* Task item: Beginning with the line that holds "1202x755 pixels.", copy each line exactly through the end of the entries, but leave the pictures out.

* Provided records:
------
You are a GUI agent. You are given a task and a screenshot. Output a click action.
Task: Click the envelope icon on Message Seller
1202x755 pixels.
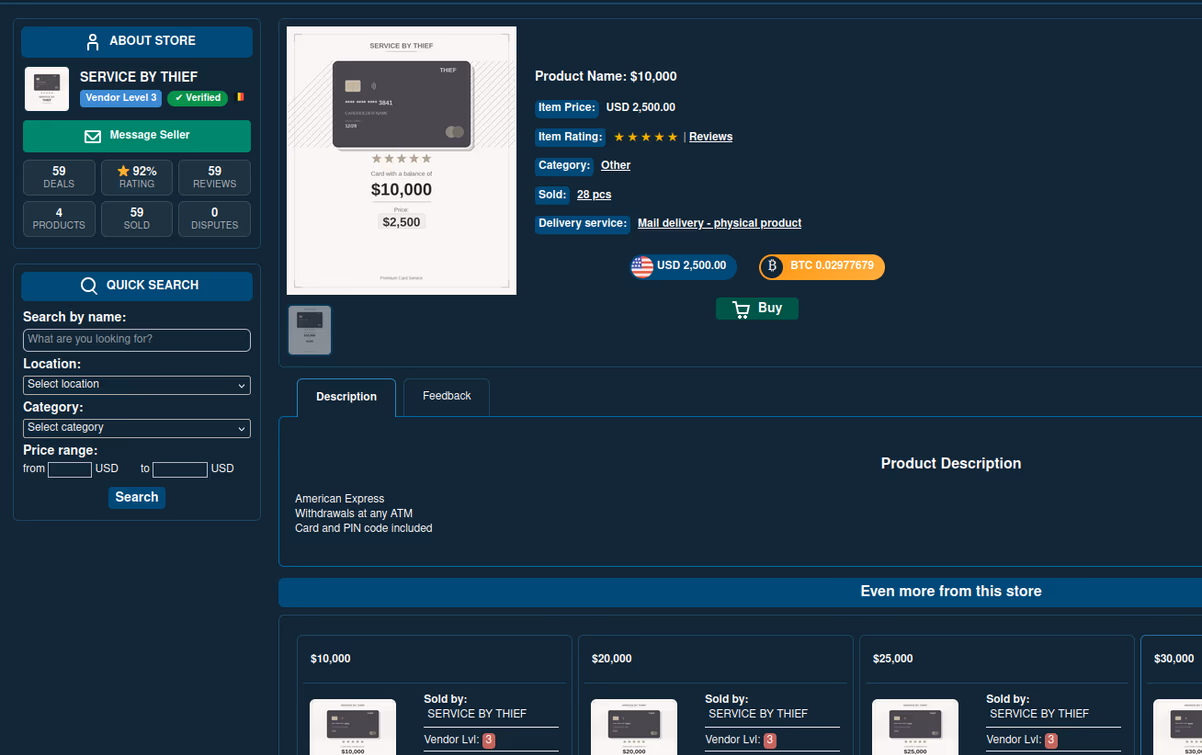pyautogui.click(x=93, y=136)
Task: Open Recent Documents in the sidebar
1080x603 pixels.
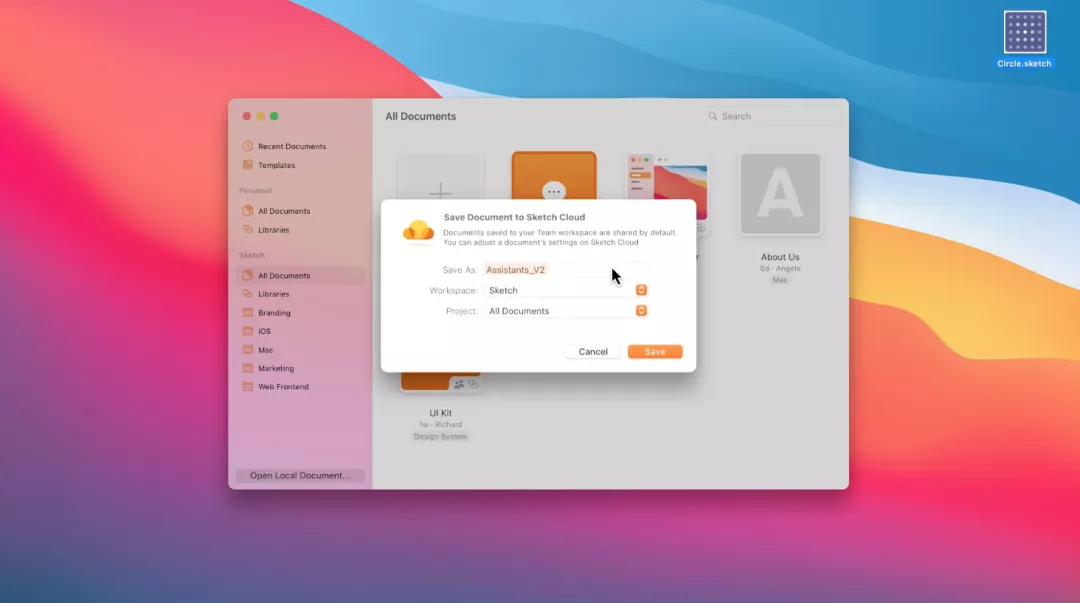Action: click(x=291, y=147)
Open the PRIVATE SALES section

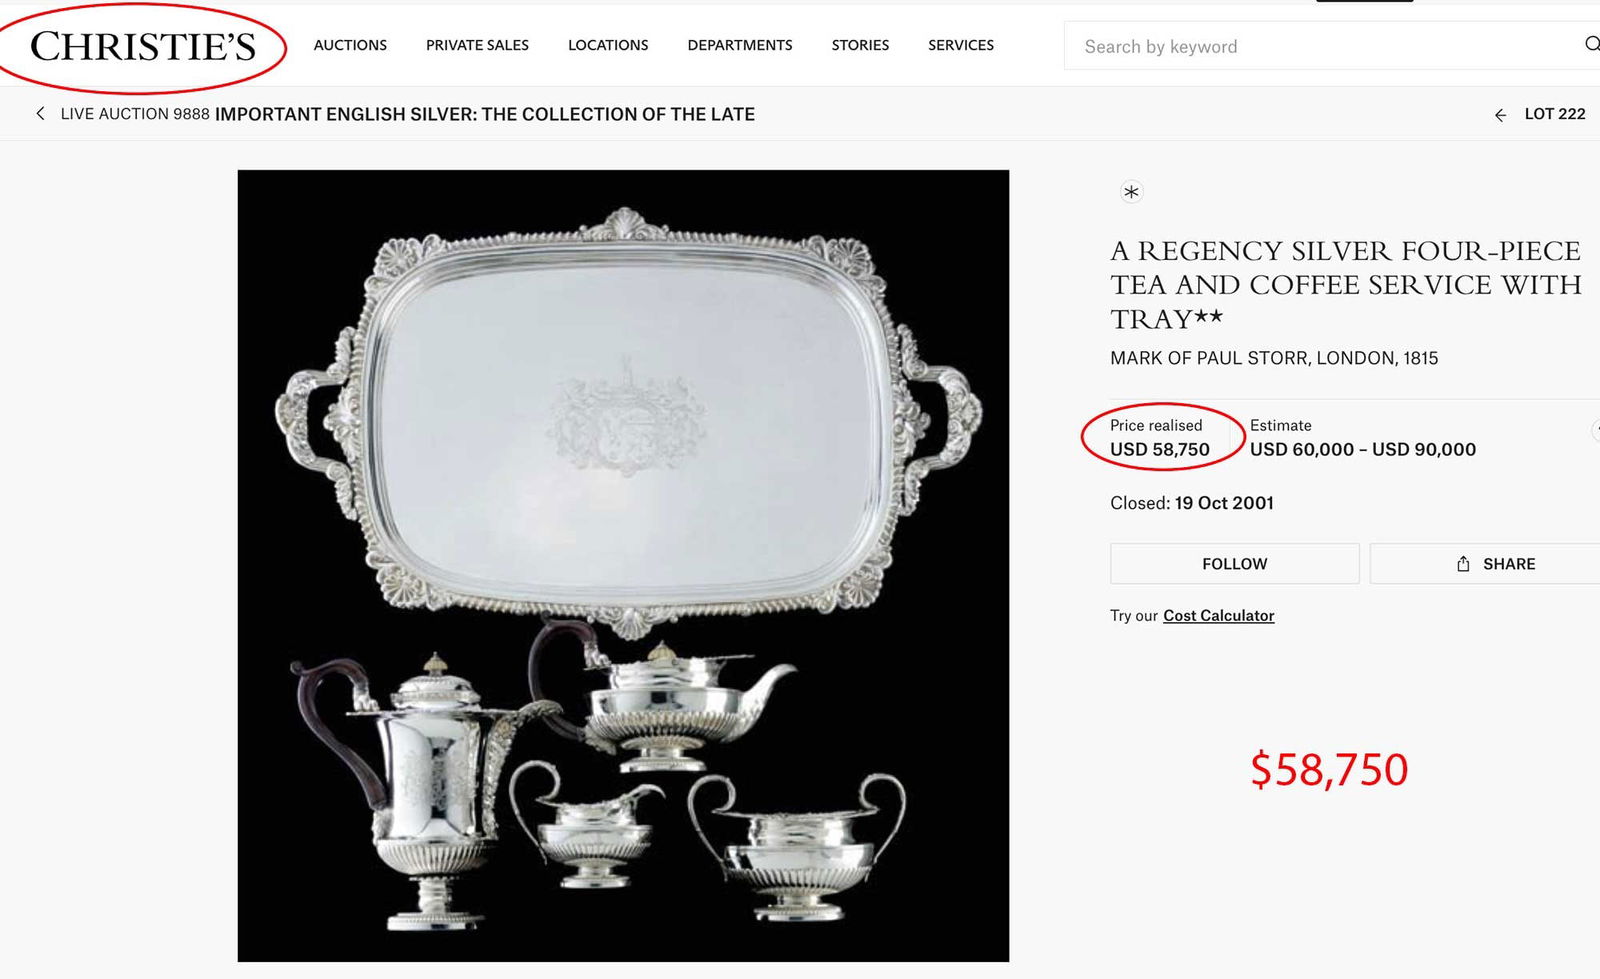[477, 45]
------
* Exercise answer:
1202x755 pixels.
pyautogui.click(x=93, y=136)
Task: Open Recent Documents in the sidebar
1080x603 pixels.
Action: click(x=291, y=147)
Open the PRIVATE SALES section

[477, 45]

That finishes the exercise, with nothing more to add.